● **Exercise goal**: In the records below, find the line holding "Image resolution: width=225"; copy it and every line after it to the end, omitting all images.

(Dataset entries)
↓↓↓

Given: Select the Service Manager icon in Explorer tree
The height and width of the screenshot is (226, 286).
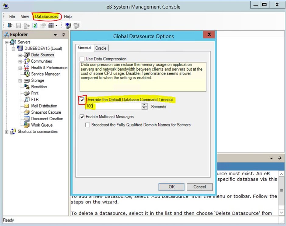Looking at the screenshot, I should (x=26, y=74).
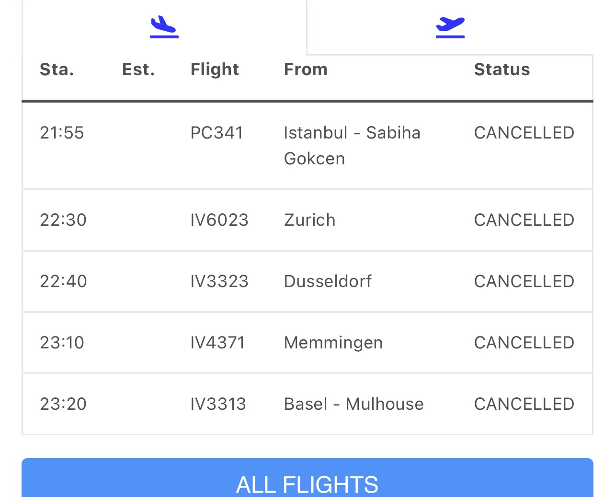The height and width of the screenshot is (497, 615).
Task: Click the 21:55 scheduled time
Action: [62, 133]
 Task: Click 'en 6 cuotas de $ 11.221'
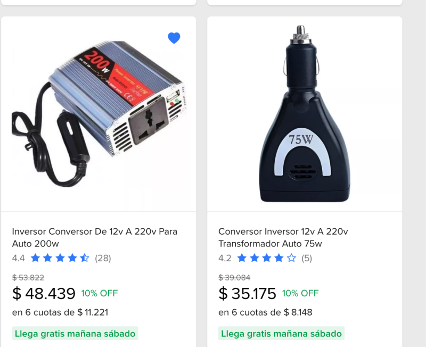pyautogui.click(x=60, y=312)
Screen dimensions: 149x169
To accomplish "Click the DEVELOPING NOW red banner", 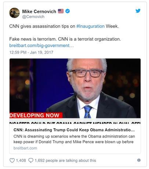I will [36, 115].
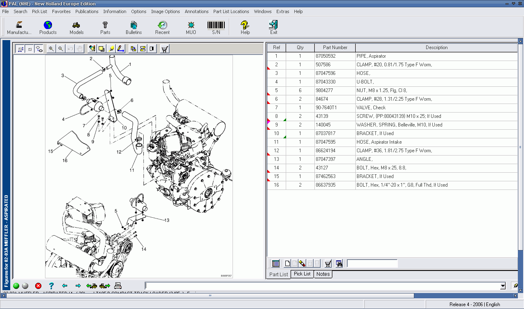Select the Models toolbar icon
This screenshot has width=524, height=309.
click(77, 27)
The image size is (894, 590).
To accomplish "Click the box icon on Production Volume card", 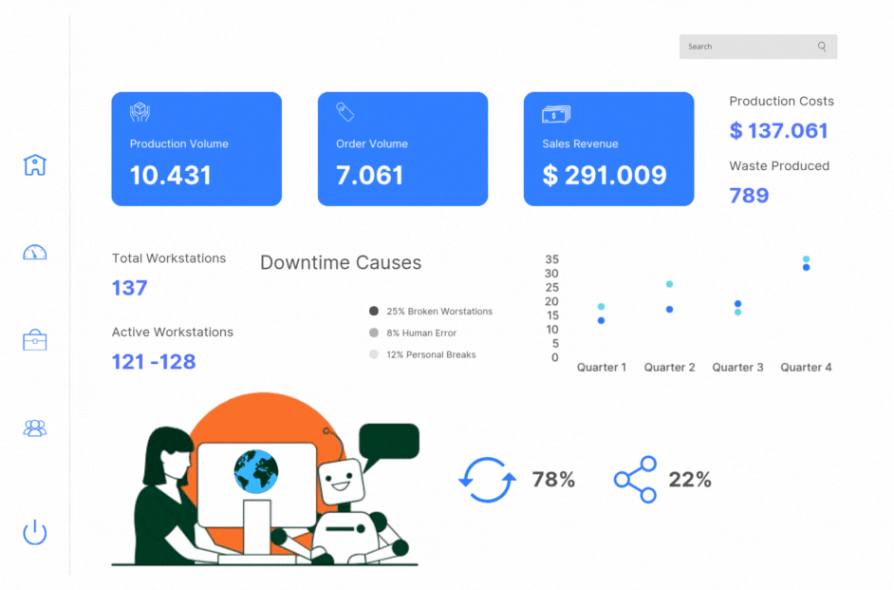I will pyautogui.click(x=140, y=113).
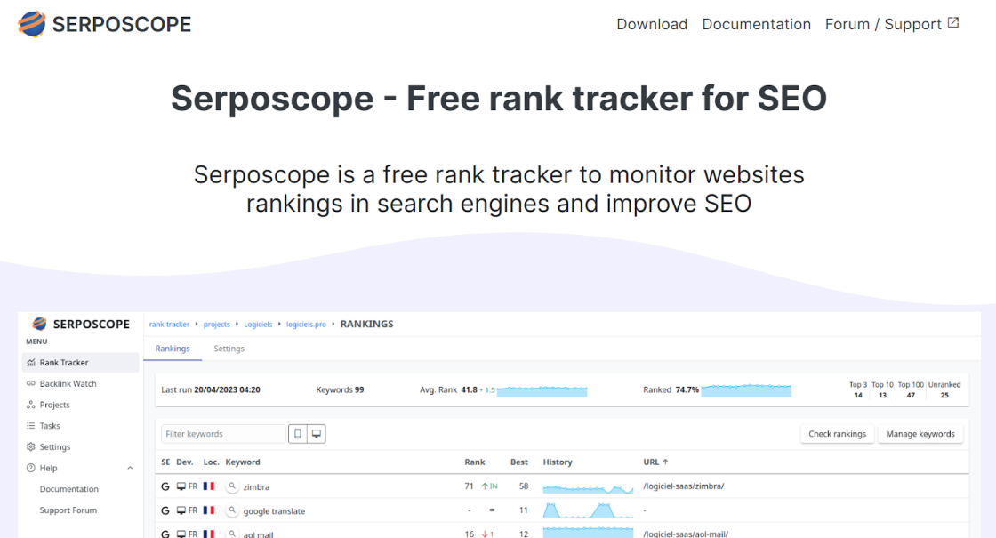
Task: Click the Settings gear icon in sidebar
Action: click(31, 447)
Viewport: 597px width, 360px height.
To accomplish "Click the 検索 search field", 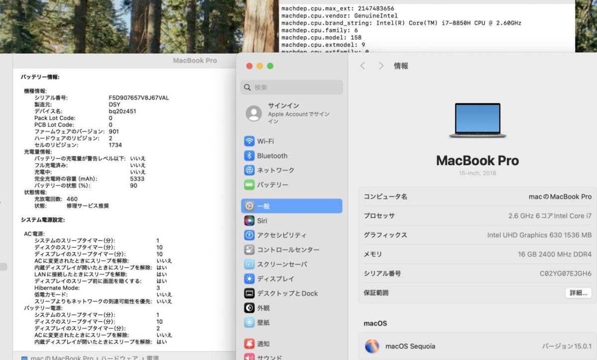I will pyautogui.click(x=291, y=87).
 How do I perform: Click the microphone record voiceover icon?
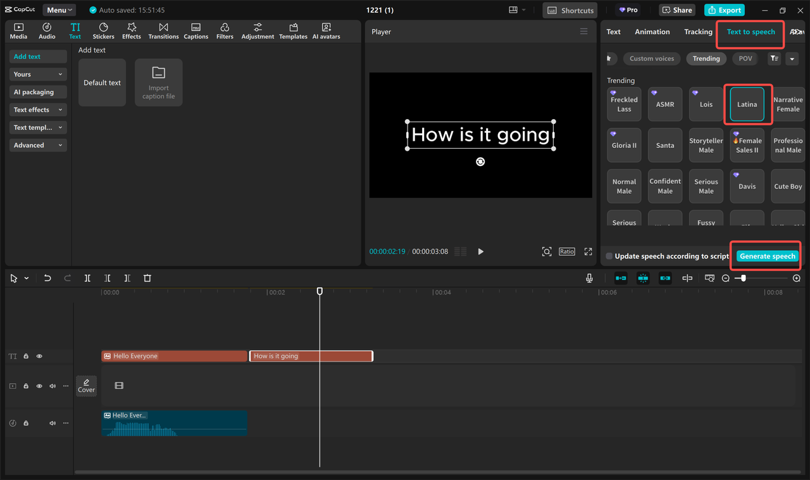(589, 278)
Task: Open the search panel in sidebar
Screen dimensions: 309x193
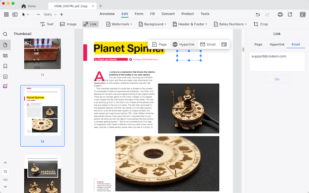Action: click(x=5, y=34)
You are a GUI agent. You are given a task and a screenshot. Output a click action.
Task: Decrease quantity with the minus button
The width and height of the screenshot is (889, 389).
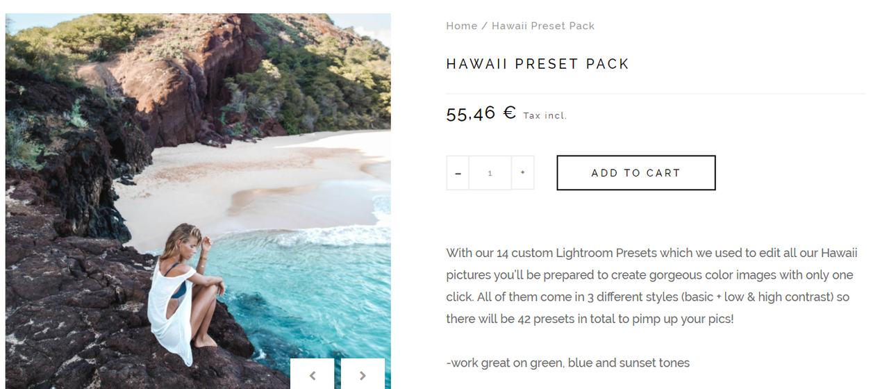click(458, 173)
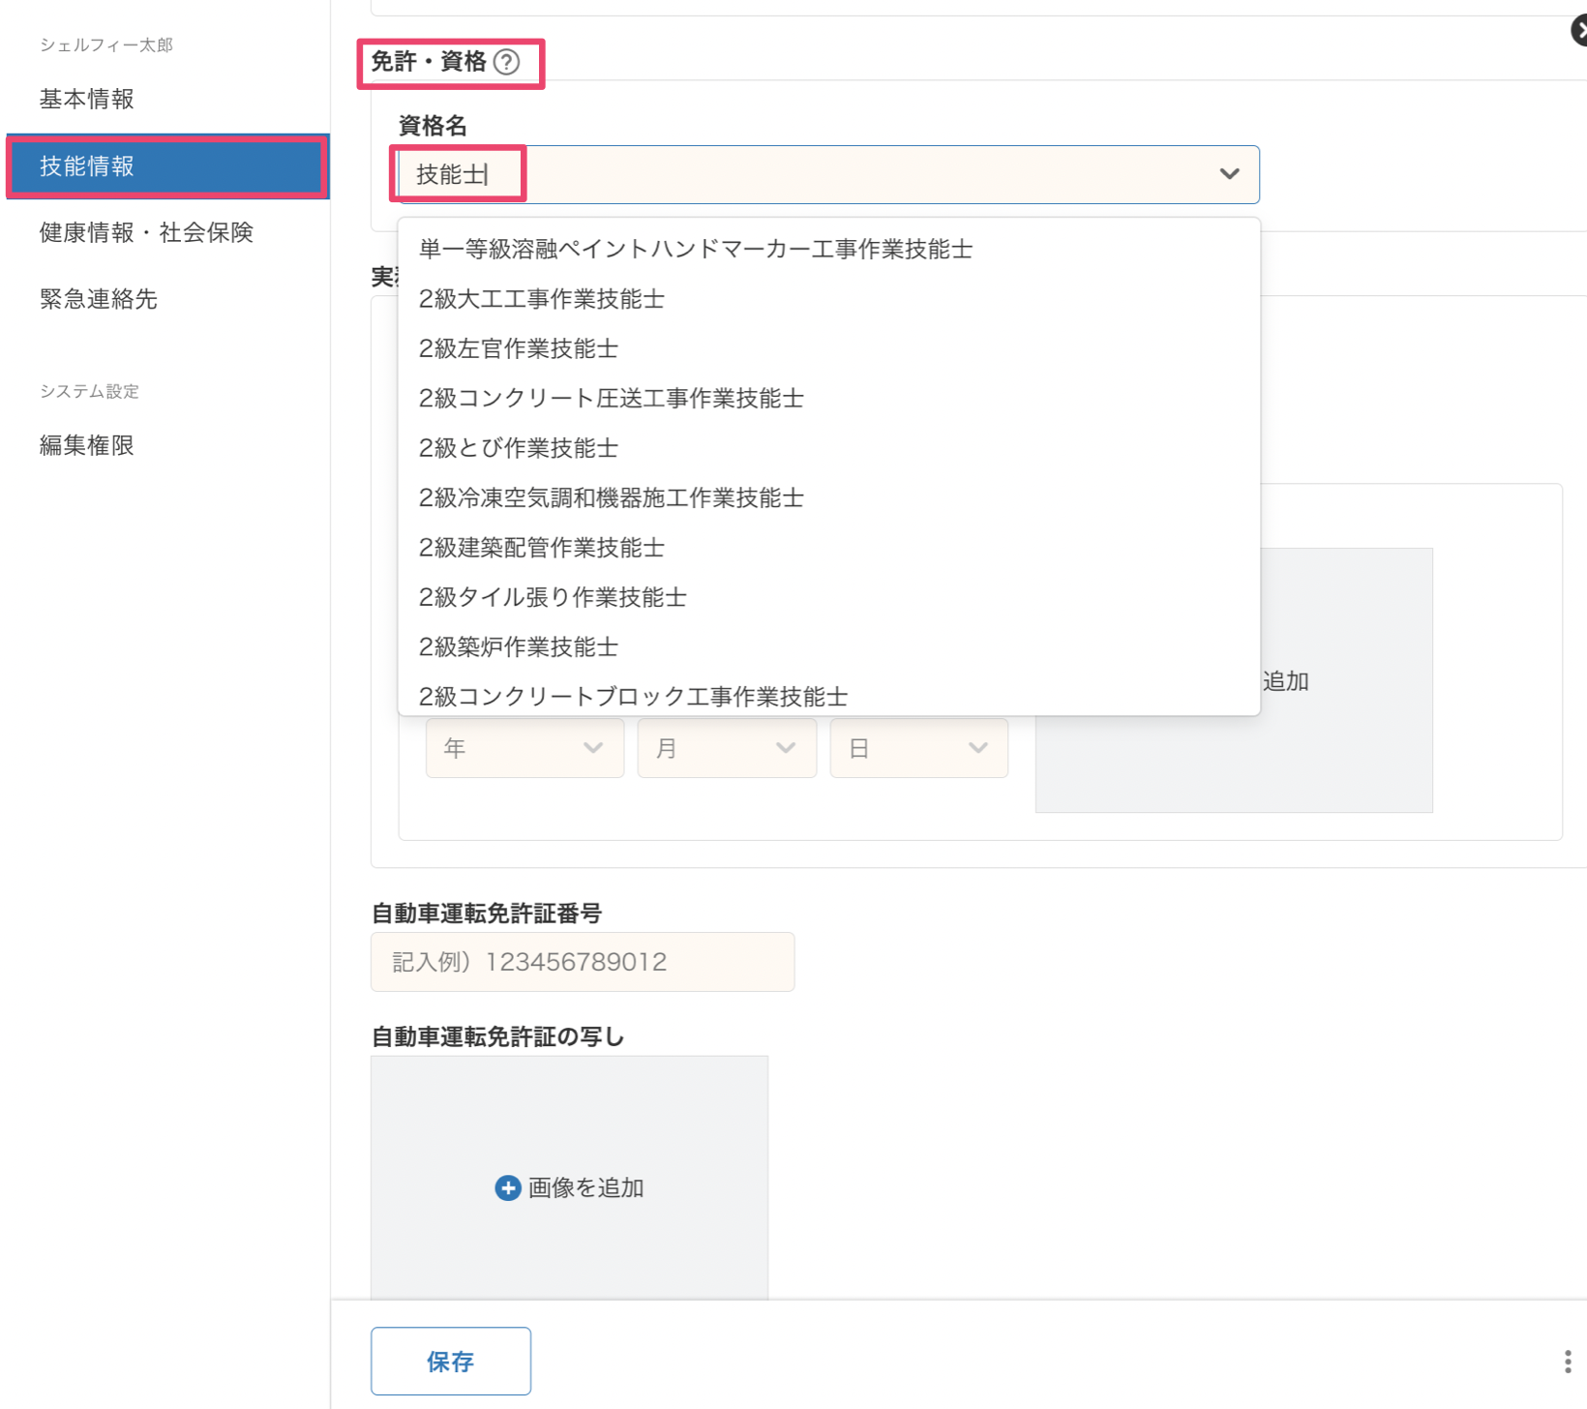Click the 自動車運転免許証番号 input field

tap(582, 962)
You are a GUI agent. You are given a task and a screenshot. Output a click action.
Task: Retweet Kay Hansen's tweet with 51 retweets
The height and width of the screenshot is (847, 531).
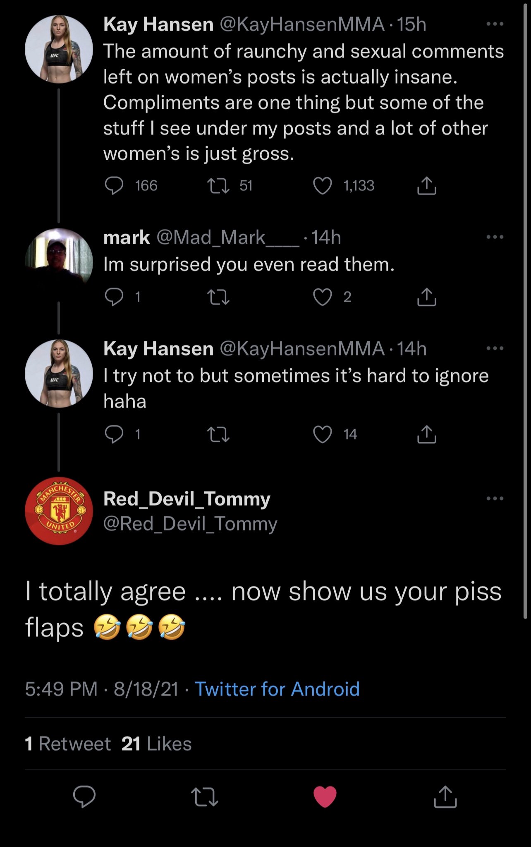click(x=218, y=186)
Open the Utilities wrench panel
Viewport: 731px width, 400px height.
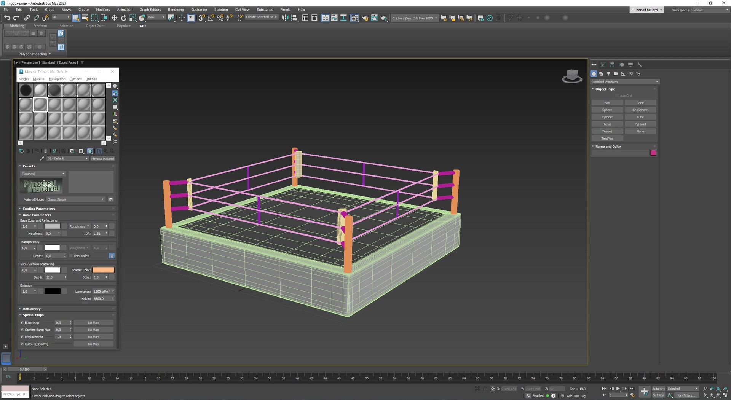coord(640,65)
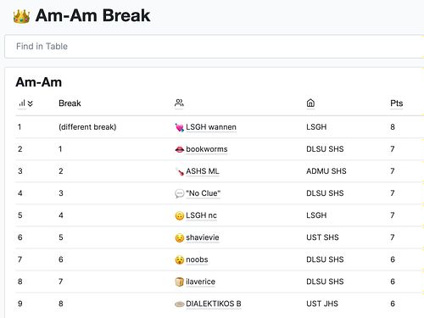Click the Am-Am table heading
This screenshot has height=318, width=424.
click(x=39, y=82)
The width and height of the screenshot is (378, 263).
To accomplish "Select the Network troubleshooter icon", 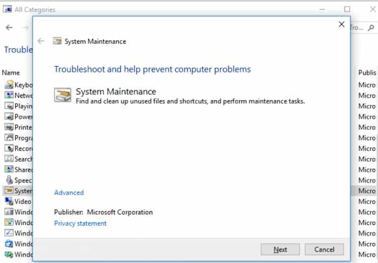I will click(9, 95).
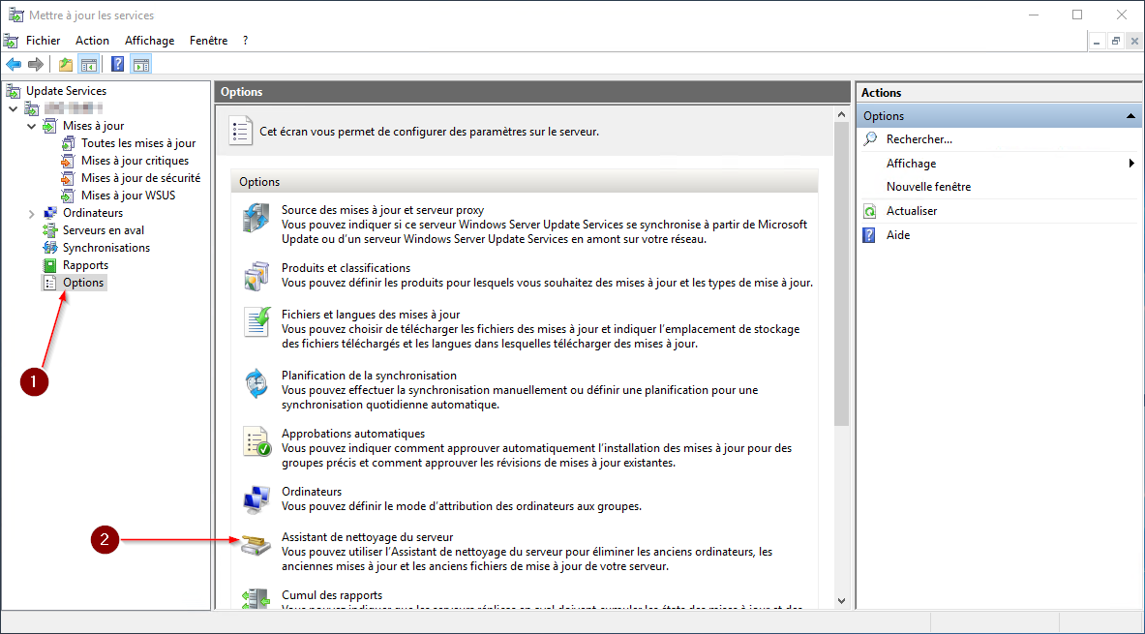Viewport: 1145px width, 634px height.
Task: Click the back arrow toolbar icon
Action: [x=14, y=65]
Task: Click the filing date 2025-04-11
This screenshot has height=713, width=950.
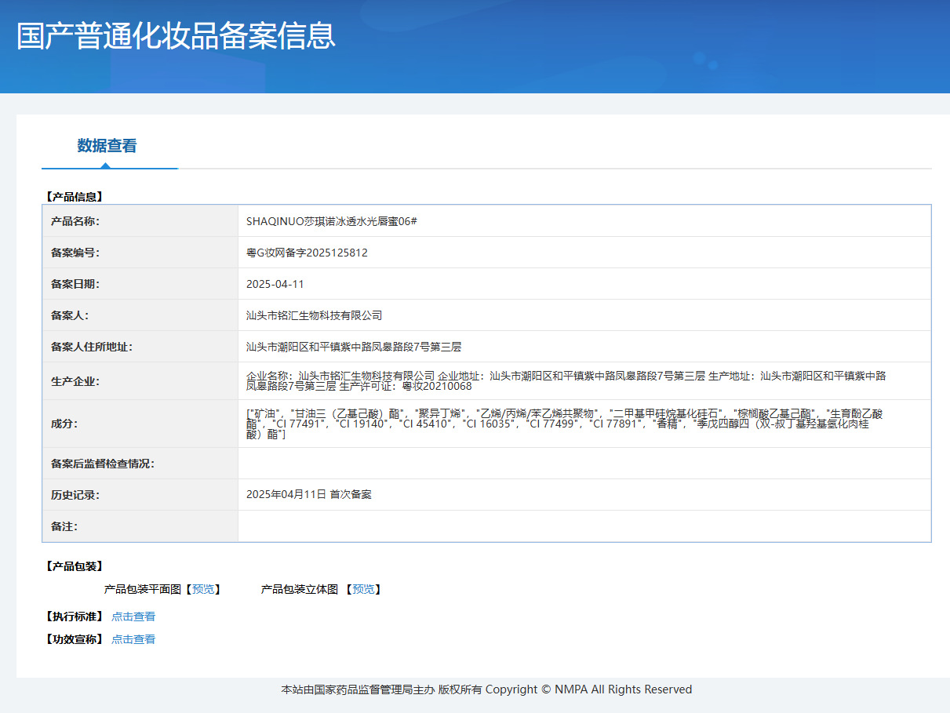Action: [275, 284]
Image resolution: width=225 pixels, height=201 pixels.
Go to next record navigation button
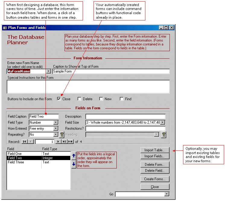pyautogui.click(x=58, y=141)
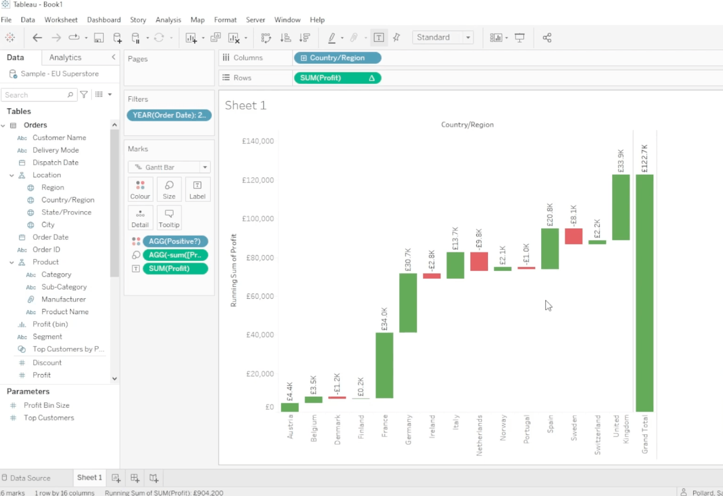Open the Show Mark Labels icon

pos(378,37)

↑↑↑

● **Result of this task**:
Image resolution: width=225 pixels, height=201 pixels.
Go to next record navigation button
pyautogui.click(x=58, y=141)
Open the Show Mark Labels icon

pos(378,37)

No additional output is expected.